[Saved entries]
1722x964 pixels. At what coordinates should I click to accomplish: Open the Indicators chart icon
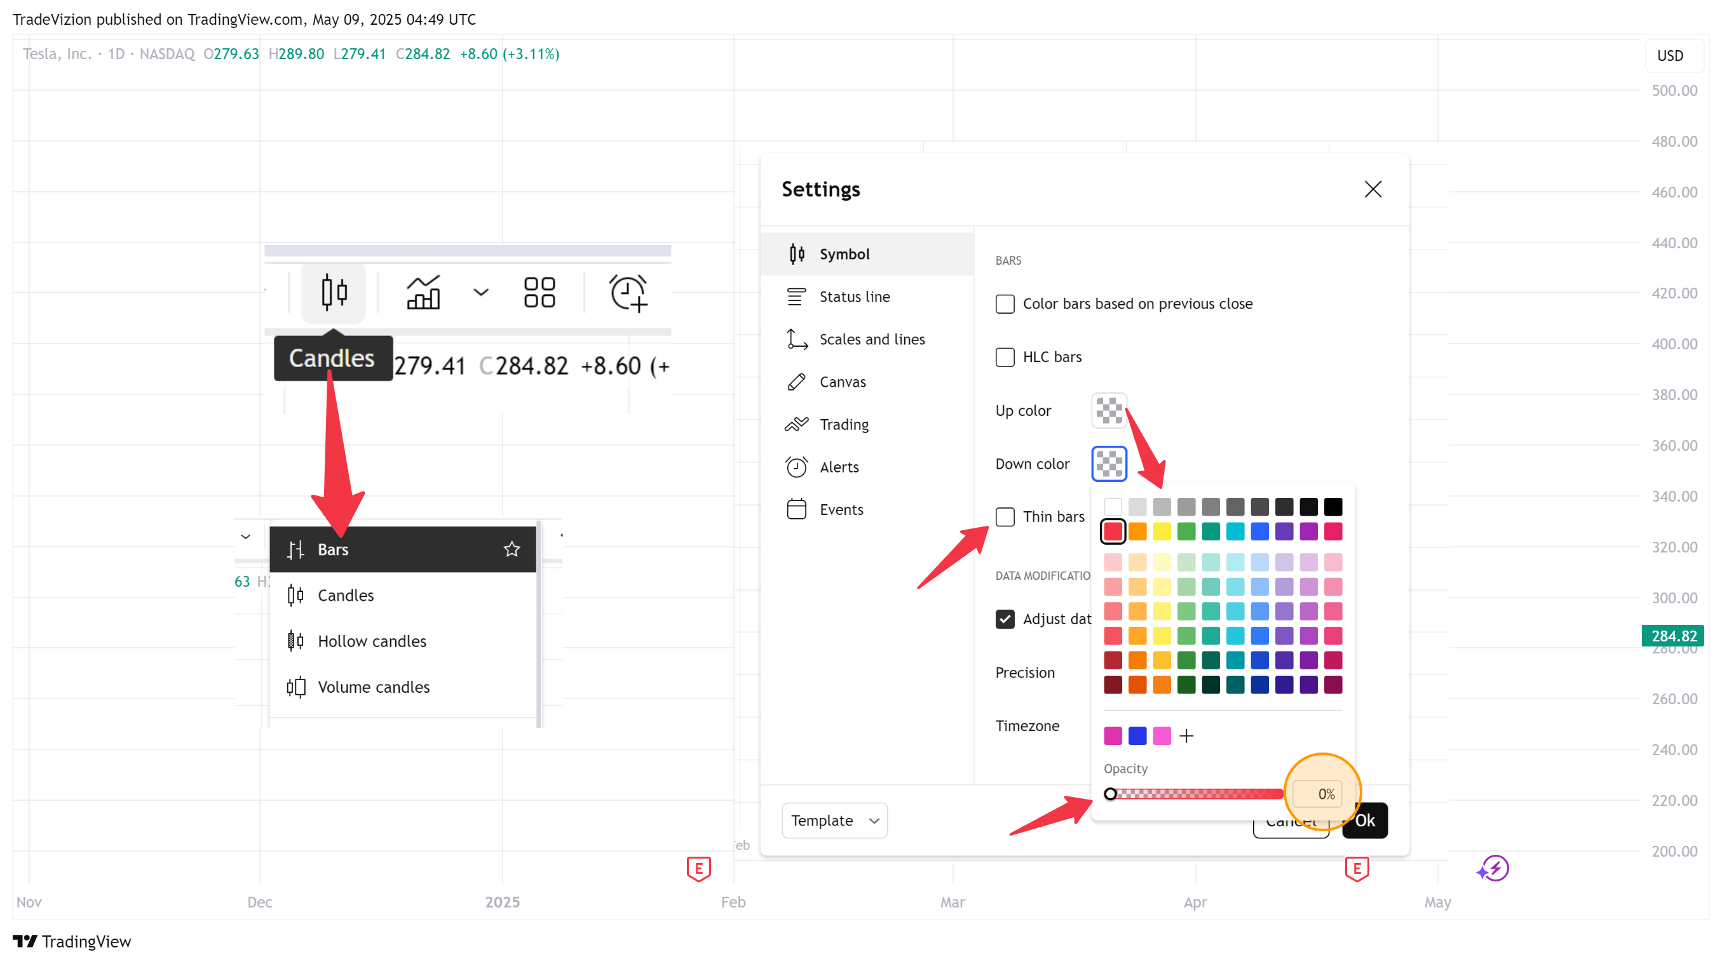423,292
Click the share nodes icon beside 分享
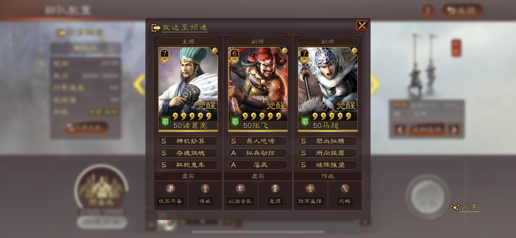The image size is (516, 238). click(x=455, y=207)
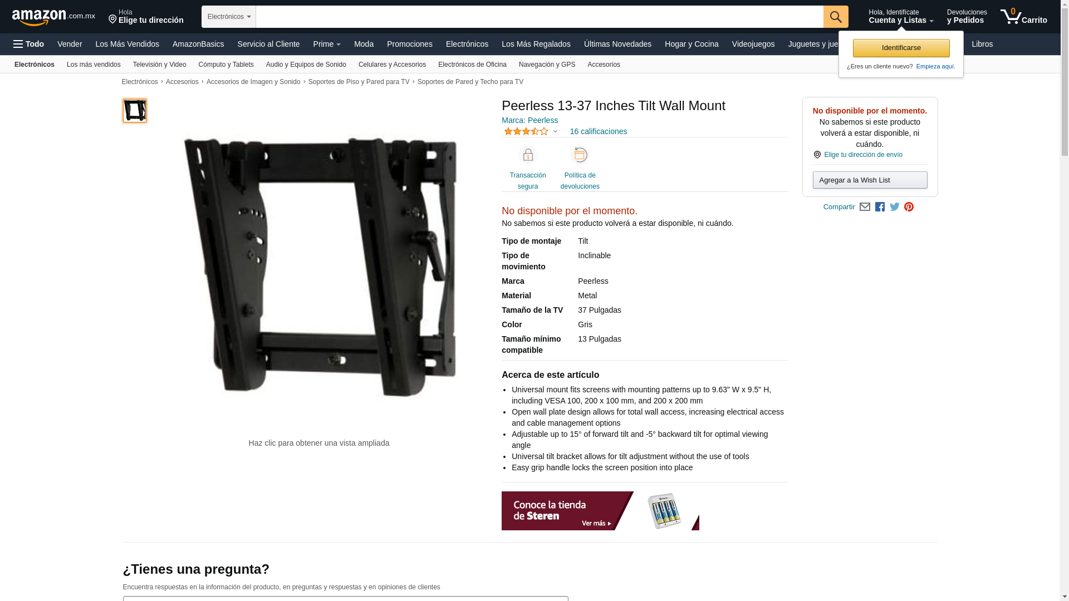The image size is (1069, 601).
Task: Expand the Prime navigation dropdown
Action: 327,44

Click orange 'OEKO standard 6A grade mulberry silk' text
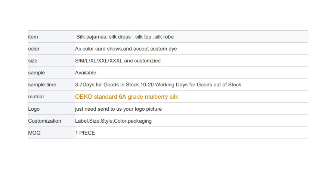[127, 97]
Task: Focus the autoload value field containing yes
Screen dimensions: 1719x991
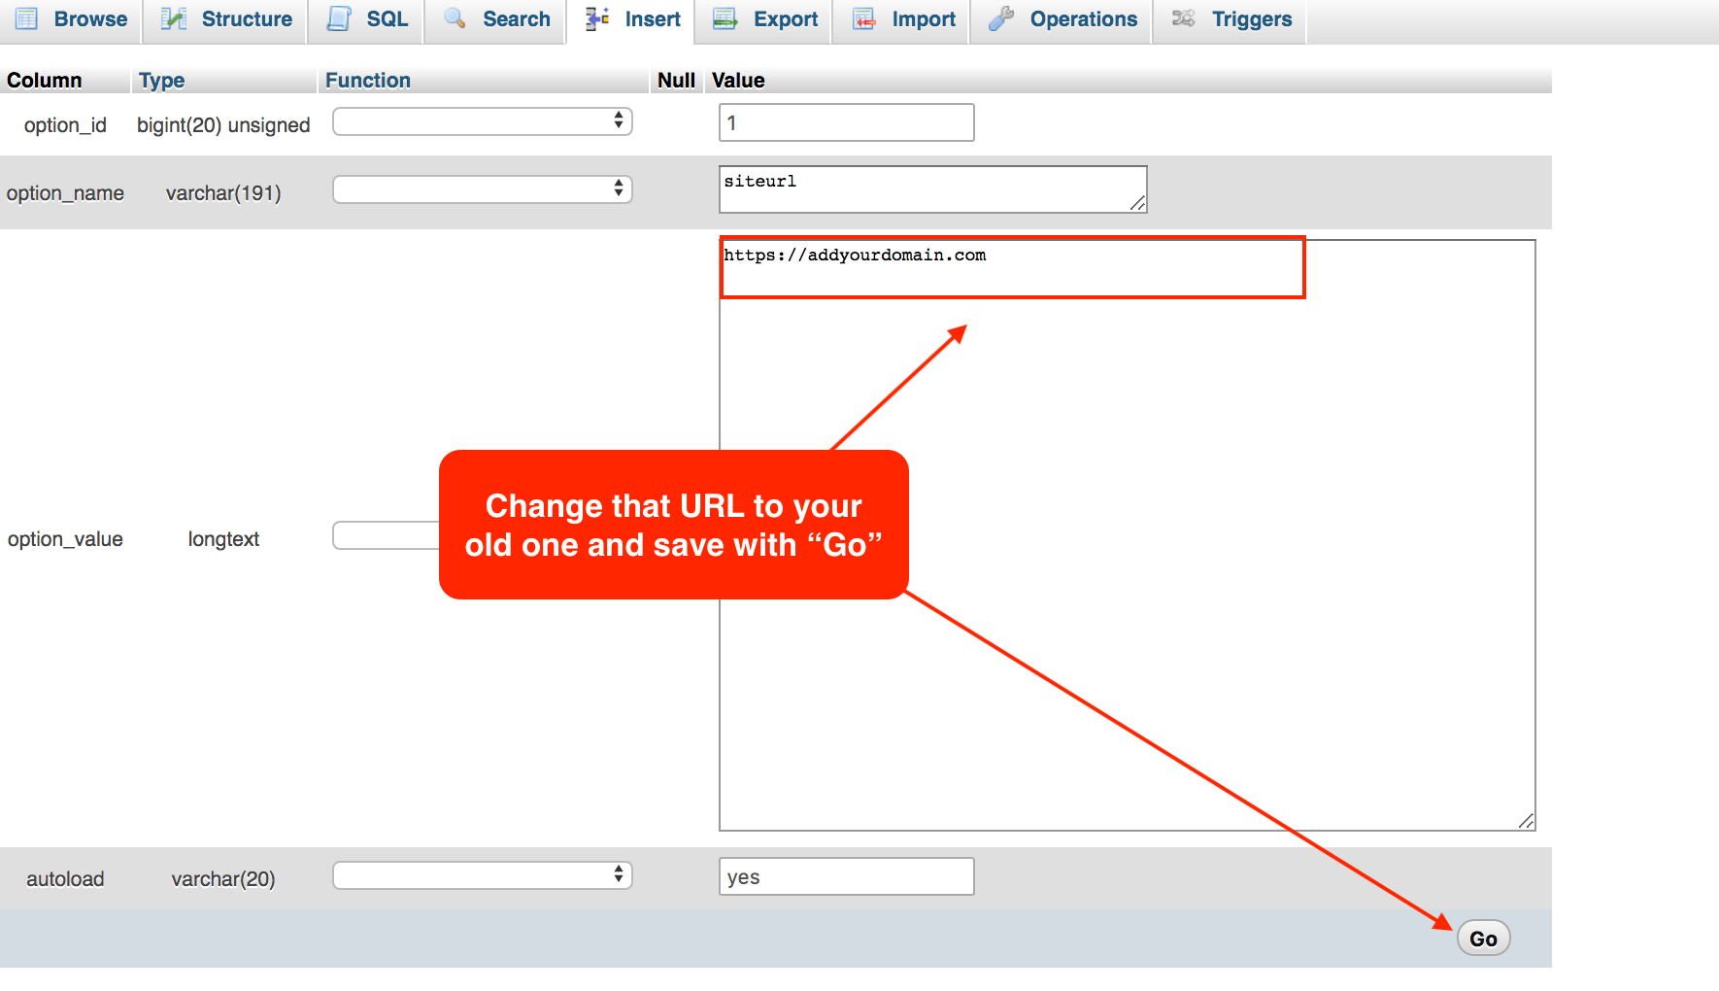Action: coord(846,876)
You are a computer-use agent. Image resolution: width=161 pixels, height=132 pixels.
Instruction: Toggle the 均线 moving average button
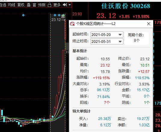12,5
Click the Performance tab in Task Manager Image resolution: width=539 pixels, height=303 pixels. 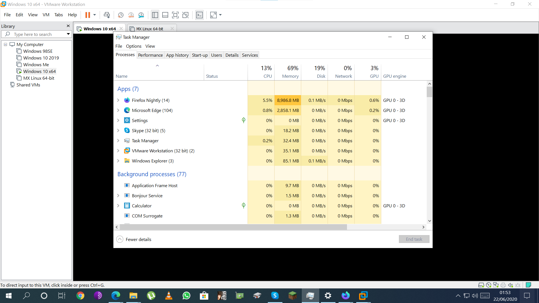(x=150, y=55)
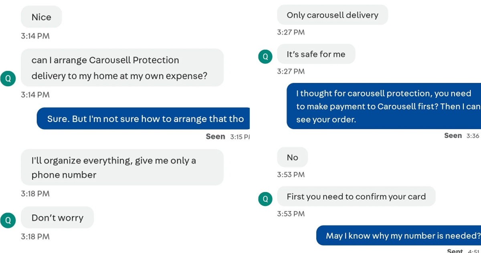The image size is (481, 253).
Task: Click the Q avatar beside 'It's safe for me'
Action: pos(265,57)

**WHAT YOU NEED TO DO:**
What you give back must be exactly the lines from the opening line of the entries through the line holding "You are a computer-use", with no pictures.

**RESPONSE BELOW:**
1722x964 pixels. At what coordinates should I click to accomplish: Open the Indicators chart icon
423,292
Click the share nodes icon beside 分享
The image size is (516, 238). click(x=455, y=207)
The image size is (1069, 601).
Task: Expand the Prime navigation dropdown
Action: 327,44

Click orange 'OEKO standard 6A grade mulberry silk' text
[127, 97]
Task: Focus the autoload value field containing yes
Screen dimensions: 1719x991
Action: coord(846,876)
You are a computer-use agent. Image resolution: width=161 pixels, height=132 pixels.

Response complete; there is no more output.